▶ **Exercise requirements**: Copy out every line of the material below with no changes at all.

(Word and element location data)
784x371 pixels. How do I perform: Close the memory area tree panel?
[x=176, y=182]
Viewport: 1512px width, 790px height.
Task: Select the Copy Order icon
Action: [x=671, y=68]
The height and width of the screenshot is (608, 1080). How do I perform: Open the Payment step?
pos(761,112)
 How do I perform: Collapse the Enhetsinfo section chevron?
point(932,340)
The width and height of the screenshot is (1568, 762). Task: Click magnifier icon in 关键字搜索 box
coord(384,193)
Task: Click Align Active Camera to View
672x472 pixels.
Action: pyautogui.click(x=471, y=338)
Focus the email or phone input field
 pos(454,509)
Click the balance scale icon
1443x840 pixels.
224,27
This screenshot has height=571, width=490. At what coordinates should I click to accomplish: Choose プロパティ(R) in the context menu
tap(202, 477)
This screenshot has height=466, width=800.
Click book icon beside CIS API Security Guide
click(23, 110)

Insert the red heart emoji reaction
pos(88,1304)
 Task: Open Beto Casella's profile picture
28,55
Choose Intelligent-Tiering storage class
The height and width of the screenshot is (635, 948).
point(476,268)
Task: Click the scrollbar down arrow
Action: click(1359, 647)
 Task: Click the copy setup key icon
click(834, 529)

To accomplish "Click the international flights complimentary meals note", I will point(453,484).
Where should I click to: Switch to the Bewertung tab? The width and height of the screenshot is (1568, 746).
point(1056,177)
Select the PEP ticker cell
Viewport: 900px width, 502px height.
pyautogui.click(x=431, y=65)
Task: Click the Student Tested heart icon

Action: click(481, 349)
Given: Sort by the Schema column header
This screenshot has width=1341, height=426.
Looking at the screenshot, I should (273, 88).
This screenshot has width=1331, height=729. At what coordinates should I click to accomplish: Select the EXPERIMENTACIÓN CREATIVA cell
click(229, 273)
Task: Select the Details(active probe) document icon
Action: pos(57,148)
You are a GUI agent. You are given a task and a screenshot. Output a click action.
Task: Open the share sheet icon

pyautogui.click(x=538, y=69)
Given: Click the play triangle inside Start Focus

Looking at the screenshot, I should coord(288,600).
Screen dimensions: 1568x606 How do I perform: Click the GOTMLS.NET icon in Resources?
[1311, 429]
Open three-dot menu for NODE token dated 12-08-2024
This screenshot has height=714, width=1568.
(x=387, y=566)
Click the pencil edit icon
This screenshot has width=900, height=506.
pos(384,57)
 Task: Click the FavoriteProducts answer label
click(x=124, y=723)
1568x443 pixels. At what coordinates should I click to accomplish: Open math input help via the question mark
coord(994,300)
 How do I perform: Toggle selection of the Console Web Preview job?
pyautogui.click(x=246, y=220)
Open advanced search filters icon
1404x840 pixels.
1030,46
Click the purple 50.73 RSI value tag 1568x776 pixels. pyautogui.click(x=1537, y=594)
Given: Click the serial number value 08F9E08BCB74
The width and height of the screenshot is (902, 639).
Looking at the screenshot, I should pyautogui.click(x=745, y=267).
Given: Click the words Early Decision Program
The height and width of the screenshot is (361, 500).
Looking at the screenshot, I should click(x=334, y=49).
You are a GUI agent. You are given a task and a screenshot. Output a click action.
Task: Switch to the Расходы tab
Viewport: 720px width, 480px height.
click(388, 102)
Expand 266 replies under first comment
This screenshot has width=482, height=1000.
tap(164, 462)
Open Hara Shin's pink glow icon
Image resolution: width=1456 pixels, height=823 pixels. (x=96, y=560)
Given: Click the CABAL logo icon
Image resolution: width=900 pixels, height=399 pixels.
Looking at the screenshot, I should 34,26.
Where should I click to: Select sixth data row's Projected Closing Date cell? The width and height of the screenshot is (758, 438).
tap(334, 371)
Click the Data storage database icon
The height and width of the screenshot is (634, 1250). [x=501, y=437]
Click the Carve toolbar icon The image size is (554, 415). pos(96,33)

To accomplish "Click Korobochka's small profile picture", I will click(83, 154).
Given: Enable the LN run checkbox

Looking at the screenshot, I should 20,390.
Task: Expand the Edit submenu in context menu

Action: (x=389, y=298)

▶ **Task answer**:
784x371 pixels. How do I perform: Close the memory area tree panel?
[x=176, y=182]
Viewport: 1512px width, 790px height.
Task: Select the Copy Order icon
Action: [x=671, y=68]
The height and width of the screenshot is (608, 1080). How do I perform: Open the Payment step?
pos(761,112)
 How do I perform: Collapse the Enhetsinfo section chevron?
point(932,340)
The width and height of the screenshot is (1568, 762). Task: Click magnifier icon in 关键字搜索 box
coord(384,193)
Task: Click Align Active Camera to View
672x472 pixels.
Action: pyautogui.click(x=471, y=338)
Focus the email or phone input field
 pos(454,509)
Click the balance scale icon
1443x840 pixels.
224,27
This screenshot has height=571, width=490. At what coordinates should I click to accomplish: Choose プロパティ(R) in the context menu
tap(202, 477)
This screenshot has height=466, width=800.
Click book icon beside CIS API Security Guide
click(23, 110)

Insert the red heart emoji reaction
pos(88,1304)
 Task: Open Beto Casella's profile picture
28,55
Choose Intelligent-Tiering storage class
The height and width of the screenshot is (635, 948).
point(476,268)
Task: Click the scrollbar down arrow
Action: click(1359, 647)
 Task: Click the copy setup key icon
click(834, 529)

To accomplish "Click the international flights complimentary meals note", I will point(453,484).
Where should I click to: Switch to the Bewertung tab? The width and height of the screenshot is (1568, 746).
point(1056,177)
Select the PEP ticker cell
Viewport: 900px width, 502px height.
pyautogui.click(x=431, y=65)
Task: Click the Student Tested heart icon

Action: click(481, 349)
Given: Sort by the Schema column header
This screenshot has width=1341, height=426.
Looking at the screenshot, I should (273, 88).
This screenshot has width=1331, height=729. At what coordinates should I click to accomplish: Select the EXPERIMENTACIÓN CREATIVA cell
click(229, 273)
Task: Select the Details(active probe) document icon
Action: pos(57,148)
You are a GUI agent. You are given a task and a screenshot. Output a click action.
Task: Open the share sheet icon

pyautogui.click(x=538, y=69)
Given: Click the play triangle inside Start Focus

Looking at the screenshot, I should coord(288,600).
Screen dimensions: 1568x606 How do I perform: Click the GOTMLS.NET icon in Resources?
[1311, 429]
Open three-dot menu for NODE token dated 12-08-2024
This screenshot has height=714, width=1568.
(x=387, y=566)
Click the pencil edit icon
This screenshot has width=900, height=506.
pos(384,57)
 Task: Click the FavoriteProducts answer label
click(x=124, y=723)
1568x443 pixels. At what coordinates should I click to accomplish: Open math input help via the question mark
coord(994,300)
 How do I perform: Toggle selection of the Console Web Preview job?
pyautogui.click(x=246, y=220)
Open advanced search filters icon
1404x840 pixels.
1030,46
Click the purple 50.73 RSI value tag 1568x776 pixels. pyautogui.click(x=1537, y=594)
Given: Click the serial number value 08F9E08BCB74
The width and height of the screenshot is (902, 639).
Looking at the screenshot, I should pyautogui.click(x=745, y=267).
Given: Click the words Early Decision Program
The height and width of the screenshot is (361, 500).
Looking at the screenshot, I should click(x=334, y=49).
You are a GUI agent. You are given a task and a screenshot. Output a click action.
Task: Switch to the Расходы tab
Viewport: 720px width, 480px height.
click(388, 102)
Expand 266 replies under first comment
This screenshot has width=482, height=1000.
tap(164, 462)
Open Hara Shin's pink glow icon
Image resolution: width=1456 pixels, height=823 pixels. (x=96, y=560)
Given: Click the CABAL logo icon
Image resolution: width=900 pixels, height=399 pixels.
Looking at the screenshot, I should 34,26.
Where should I click to: Select sixth data row's Projected Closing Date cell? The width and height of the screenshot is (758, 438).
tap(334, 371)
Click the Data storage database icon
The height and width of the screenshot is (634, 1250). [x=501, y=437]
Click the Carve toolbar icon The image size is (554, 415). pos(96,33)

To accomplish "Click Korobochka's small profile picture", I will click(83, 154).
Given: Enable the LN run checkbox

Looking at the screenshot, I should 20,390.
Task: Expand the Edit submenu in context menu

Action: (x=389, y=298)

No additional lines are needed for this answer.